*** Begin section ***

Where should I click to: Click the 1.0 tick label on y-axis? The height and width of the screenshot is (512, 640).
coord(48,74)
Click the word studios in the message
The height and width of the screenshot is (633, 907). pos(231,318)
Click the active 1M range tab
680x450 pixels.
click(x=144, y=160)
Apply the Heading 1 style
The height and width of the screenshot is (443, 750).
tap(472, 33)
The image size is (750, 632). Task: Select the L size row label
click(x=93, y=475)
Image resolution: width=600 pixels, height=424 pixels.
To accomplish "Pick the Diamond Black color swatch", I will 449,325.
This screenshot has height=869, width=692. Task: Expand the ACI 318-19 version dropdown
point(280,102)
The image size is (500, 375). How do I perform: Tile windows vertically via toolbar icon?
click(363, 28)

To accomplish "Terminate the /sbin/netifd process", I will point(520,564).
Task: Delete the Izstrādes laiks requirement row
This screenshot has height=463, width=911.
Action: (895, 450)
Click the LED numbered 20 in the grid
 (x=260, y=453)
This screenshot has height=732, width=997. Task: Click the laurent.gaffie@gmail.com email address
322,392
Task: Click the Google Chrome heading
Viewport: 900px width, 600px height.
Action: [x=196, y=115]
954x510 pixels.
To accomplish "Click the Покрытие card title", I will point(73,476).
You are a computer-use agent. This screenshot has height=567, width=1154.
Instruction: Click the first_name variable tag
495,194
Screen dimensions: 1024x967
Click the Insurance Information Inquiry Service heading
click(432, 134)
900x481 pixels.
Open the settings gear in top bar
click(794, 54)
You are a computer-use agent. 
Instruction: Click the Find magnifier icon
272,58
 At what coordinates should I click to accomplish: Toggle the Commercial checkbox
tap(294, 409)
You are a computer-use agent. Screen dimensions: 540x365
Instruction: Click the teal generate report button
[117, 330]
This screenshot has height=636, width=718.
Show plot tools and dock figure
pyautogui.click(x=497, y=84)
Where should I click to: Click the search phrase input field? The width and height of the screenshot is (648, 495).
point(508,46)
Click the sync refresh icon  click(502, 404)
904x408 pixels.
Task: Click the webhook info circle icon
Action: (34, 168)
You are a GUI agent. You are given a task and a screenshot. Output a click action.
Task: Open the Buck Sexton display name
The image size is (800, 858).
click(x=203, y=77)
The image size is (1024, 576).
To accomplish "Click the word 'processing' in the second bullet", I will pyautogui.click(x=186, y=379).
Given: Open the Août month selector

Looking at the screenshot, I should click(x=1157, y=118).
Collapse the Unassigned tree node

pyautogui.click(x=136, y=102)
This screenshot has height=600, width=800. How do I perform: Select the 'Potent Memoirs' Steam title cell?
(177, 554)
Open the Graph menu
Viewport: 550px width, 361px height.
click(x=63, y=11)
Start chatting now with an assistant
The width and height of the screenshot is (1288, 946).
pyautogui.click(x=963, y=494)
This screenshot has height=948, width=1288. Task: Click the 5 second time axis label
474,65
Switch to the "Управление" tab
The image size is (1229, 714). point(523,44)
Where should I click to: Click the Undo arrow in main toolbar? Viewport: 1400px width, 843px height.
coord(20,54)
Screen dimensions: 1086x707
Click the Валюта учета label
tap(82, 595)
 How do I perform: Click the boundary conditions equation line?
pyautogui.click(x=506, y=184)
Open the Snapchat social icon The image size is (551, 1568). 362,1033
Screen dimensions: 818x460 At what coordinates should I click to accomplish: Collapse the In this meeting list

*** End section ***

- Instructions for the task -
Only the lines from the line with "Where should I click to: Click the Undo" to the final line of the entries are to be returned, each exactly as written, both ends included.

- Answer for this exercise -
Where should I click to: Click the Undo arrow in main toolbar? Viewport: 1400px width, 843px height.
coord(20,54)
Screen dimensions: 1086x707
Click the Валюта учета label
tap(82, 595)
 How do I perform: Click the boundary conditions equation line?
pyautogui.click(x=506, y=184)
Open the Snapchat social icon The image size is (551, 1568). 362,1033
Screen dimensions: 818x460 At what coordinates should I click to accomplish: Collapse the In this meeting list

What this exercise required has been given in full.